In this practice-led piece, written from the perspective of recurring patterns seen across NHS estates programmes, construction consultancy Gleeds’ head of healthcare Andy McNulty and healthcare sector lead (South West) Simon Yeo argue that, rather than simply through strategy documents and national programmes, the future of the NHS estate is actually being shaped by the thousands of decisions made every day by estates leaders responding to the operational realities of healthcare.
During another busy Tuesday, an estates leader becomes aware of three decisions, each of which feels important.
The first relates to a backlog issue that has been sitting uneasily on the risk register for months. An ageing electrical system serving a clinical area has been flagged again by the estates team. It is not an immediate failure, but everyone involved knows it will need addressing soon, and the longer it remains unresolved the more uncomfortable it becomes.

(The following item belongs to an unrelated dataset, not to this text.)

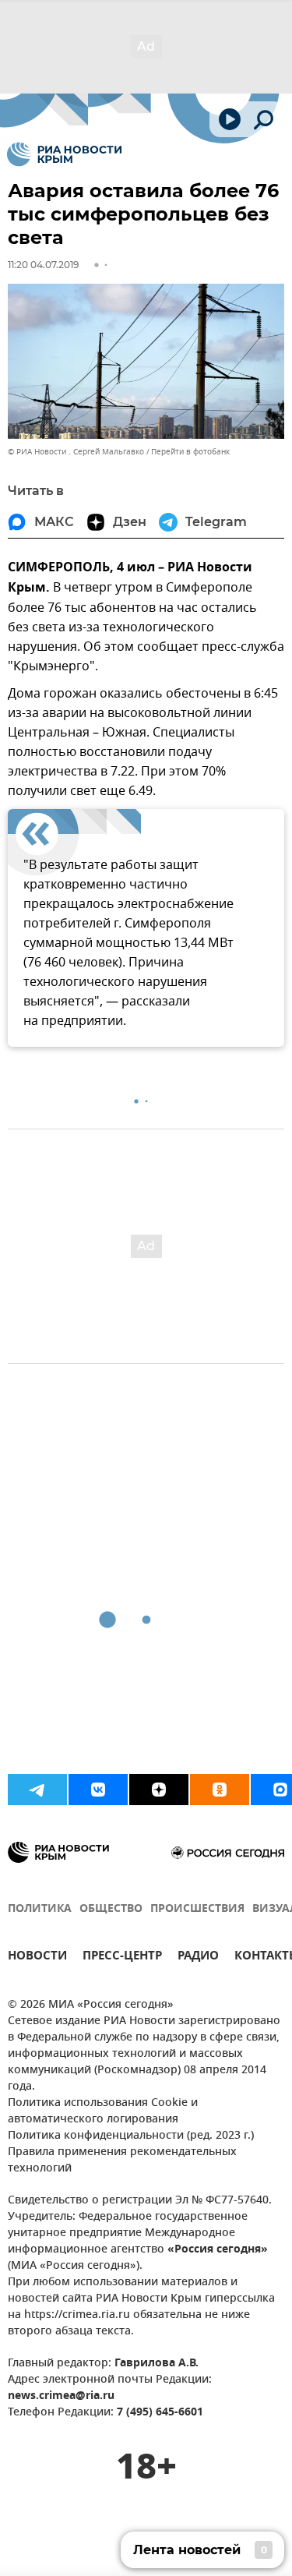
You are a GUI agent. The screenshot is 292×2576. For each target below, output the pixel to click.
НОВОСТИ (37, 1957)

The second emerges later in the afternoon with a different urgency. A short-notice capital opportunity has appeared late in the financial year. A modest allocation may be available, but only if the organisation can move quickly. The email lands later in the afternoon with a request for an outline proposal by the following morning. There is already a sense of where the funding might be directed, but turning that into a viable project will require quick conversations between estates, finance and clinical colleagues to see whether something deliverable can realistically be mobilised in time.